/scoring-load-balancer-plugin

Jenkins plugin to decides a build run on which node by scoring nodes.

Primary LanguageJavaMIT LicenseMIT

Scoring Load Balancer plugin

Jenkins plugin to decides a build run on which node by scoring nodes.

What's this?

Scoring Load Balancer is a Jenkins plugin. This plugin provides following features:

  • Decides a node where a build run depending on scores of nodes.
  • Provides following scoring rules. New ones can be added using ExtensionPoint.
    • Scoring by Build Results
      • Prefers nodes where the last builds of the project succeeded.
      • Avoids nodes where the last builds of the project failed.
    • Scoring by Node Loads
      • Prefers nodes where more executers remain.
      • Avoids nodes where more builds run.
    • Scoring by Node Preferences
      • Prefers nodes marked "Preferred" in configuration of the building project.
      • Prefers nodes with labels marked "Preferred" in configuration of the building project.
      • Prefers nodes marked "Preferred" in configuration of nodes.
  • Scoring rules are configured in "Manage Jenkins" > "Configure System"
    • Pick up available scoring rules and put them in preferred order.
      • Each scoring rules provides its configuration.
      • You can put scoring rules twice or more, but it might be useless for current providing methods.

How does this work?

You may read later "WorkChunks and ExecutorChunks" first for understanding how Jenkins works for build assignment.
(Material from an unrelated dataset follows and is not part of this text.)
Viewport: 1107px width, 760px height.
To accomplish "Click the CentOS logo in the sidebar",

This plugin works as following:

  1. When the plugin loaded, replaces the default LoadBalancer to ScoringLoadBalancer
  2. Jenkins requests to map builds to nodes (LoadBalancer#map)
  3. Pick the first WorkChunk (that is, subtask).
  4. Score all nodes by calling all configured ScoringRule
    • You can define a new scoring rule by creating a subclass of ScoringRule.
  5. Pick the ExecutorChunk with the highest score node. Assign that ExecutorChunk to the current WorkChunk.
  6. Pick the next WorkChunk, and back to 4. Scoring is performed for each WorkChunk, for the case scores differ for each subtask.
  7. If assignment is failed (e.g. some constrains is broken), pick the next ExecutorChunk, and back to 6.
  8. If assignment is succeeded, it is used.

WorkChunks and ExecutorChunks

In simple cases, Jenkins launches only one build at the same time. Though multi-configuration project results in multiple builds even triggered once, these builds are launched just one by one sequentially.
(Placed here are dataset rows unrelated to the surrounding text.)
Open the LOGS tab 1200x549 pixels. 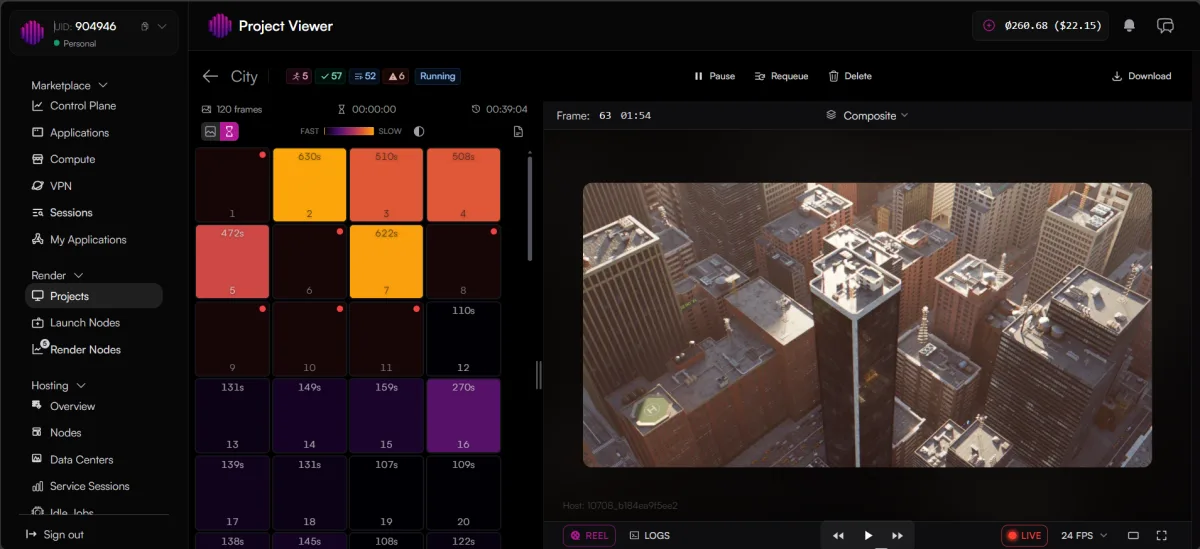pyautogui.click(x=649, y=535)
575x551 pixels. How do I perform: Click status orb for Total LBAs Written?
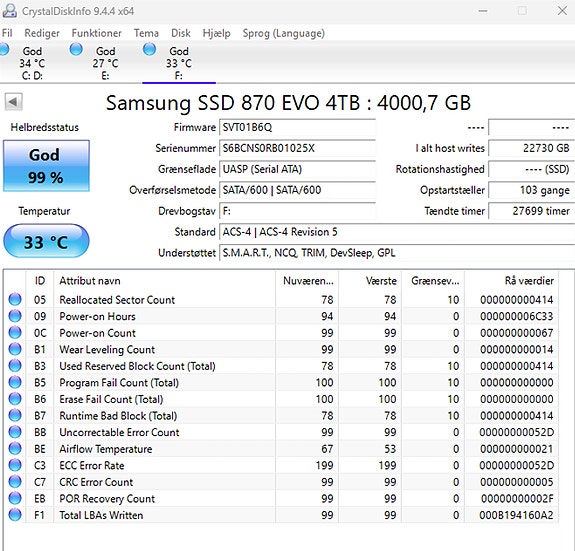pos(15,515)
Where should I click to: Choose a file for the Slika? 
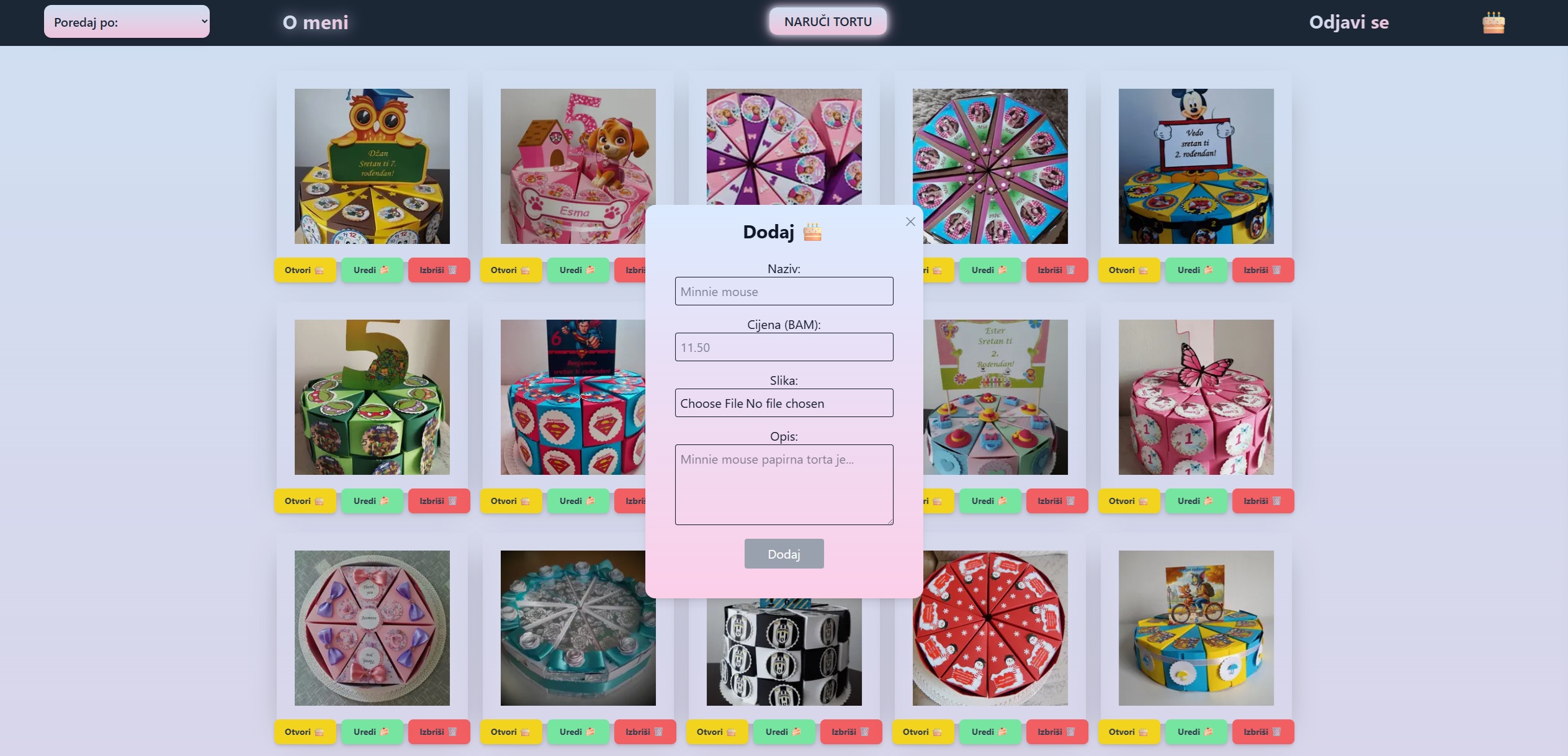[x=784, y=403]
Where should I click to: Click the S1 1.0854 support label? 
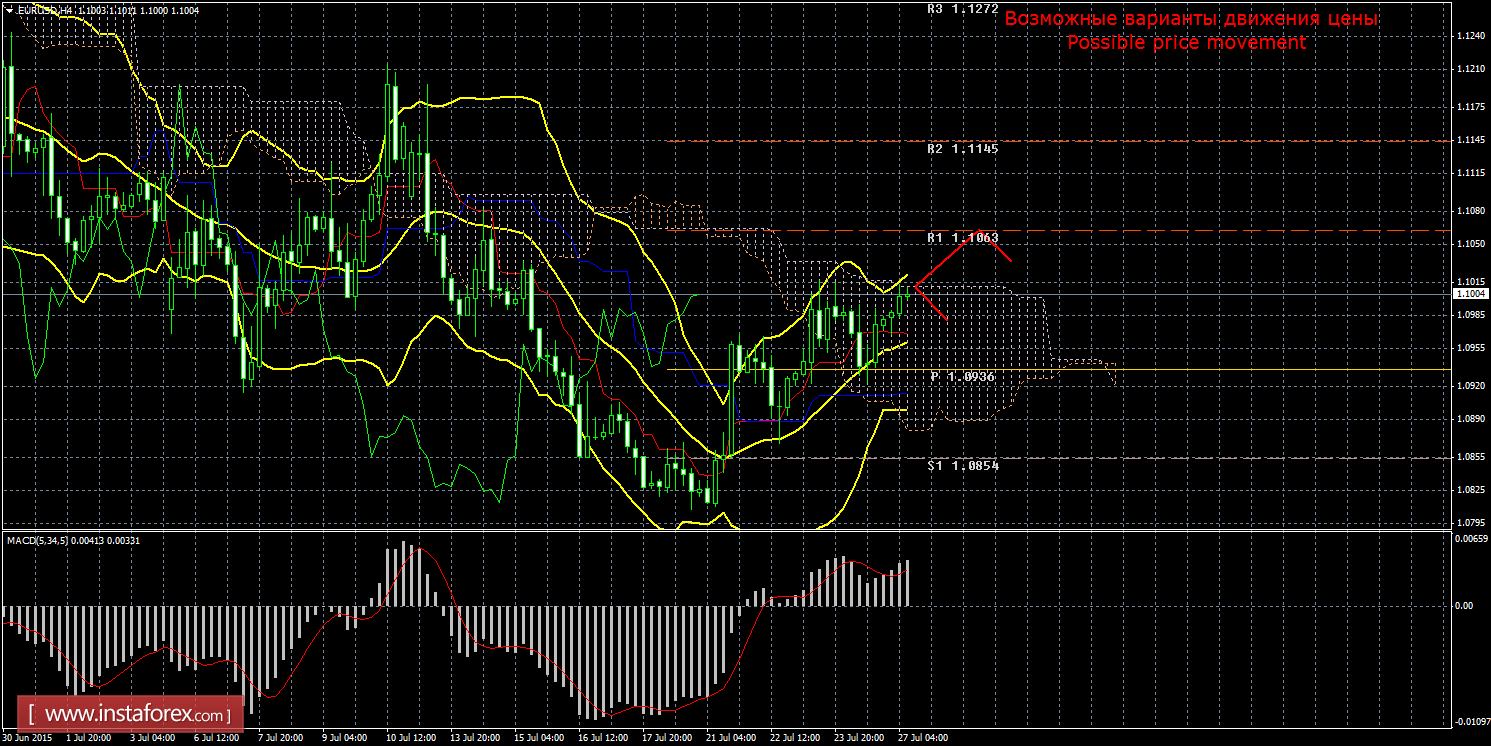pyautogui.click(x=962, y=466)
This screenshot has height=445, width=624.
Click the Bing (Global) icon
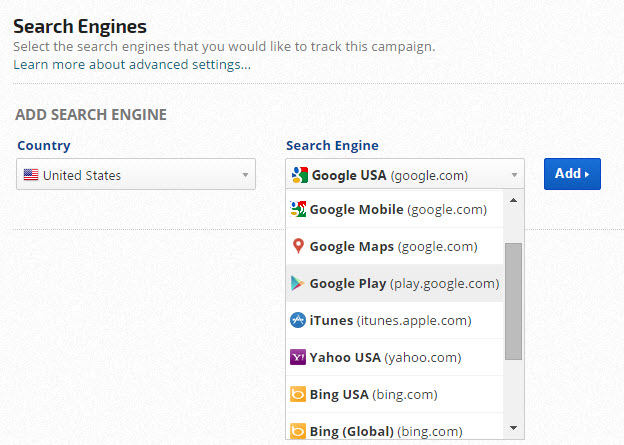298,431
But there are cases Jenkins launches two or more builds at the same time. SEE JobProperty#getSubTasks or SubTaskContributor for details.

Before builds start on node, Jenkins requests to map tasks to executors. Here are definitions of words:

Word Explanation
Task A root source of builds. Includes FreeStyleProject, MatrixConfiguration. MatrixProject is also a task, but not processed with LoadBalancer (for it is a FlyWeightTask).
SubTask A task may contain multiple subtasks. One subtask creates one build. Generally, a task contains itself as a subtask. For example, task FreeStyleProject contains a subtask FreeStyleProject itself and other subtasks created by JobProperty#getSubTasks or SubTaskContributor.
Build A process runs on a computer. A build is created by a subtask.
Node One can be registered in "Manage Nodes".
Computer A node which is connected and builds can run on now.
Executor Build slots a computer provides. The number of executer of a node can be configured with "# of executors" in "Manage Nodes" page.

When Jenkins requests to map tasks to executors, it passes WorkChunks and ExecutorChunks.

WorkChunk groups subtasks that must run on a same node. Subtasks can be grouped by SubTask#getSameNodeConstraint returning the same Object.

ExecutorChunk groups executors by their computers (that is by nodes).

Extension point

New scoring rule can be added with extending ScoringRule, overriding the following method:

public abstract boolean updateScores(Task task, WorkChunk wc, Mapping m, NodesScore nodesScore);

You can score nodes by updating nodesScore.

Limitations

  • A performance problem may occurs for a large number of nodes. ** I've tested the behavior with only 10 nodes.